▸ Problem statement
Every line from the one with "Given: Toggle the SMTP filter chip" through the end of the records below should be restated word for word, and nothing outside that span.

Collected data entries
<<<<
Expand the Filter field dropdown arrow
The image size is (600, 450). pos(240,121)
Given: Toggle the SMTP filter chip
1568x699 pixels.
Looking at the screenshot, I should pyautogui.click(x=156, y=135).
>>>>
▸ Exercise solution
Given: Toggle the SMTP filter chip
1568x699 pixels.
Looking at the screenshot, I should pyautogui.click(x=156, y=135).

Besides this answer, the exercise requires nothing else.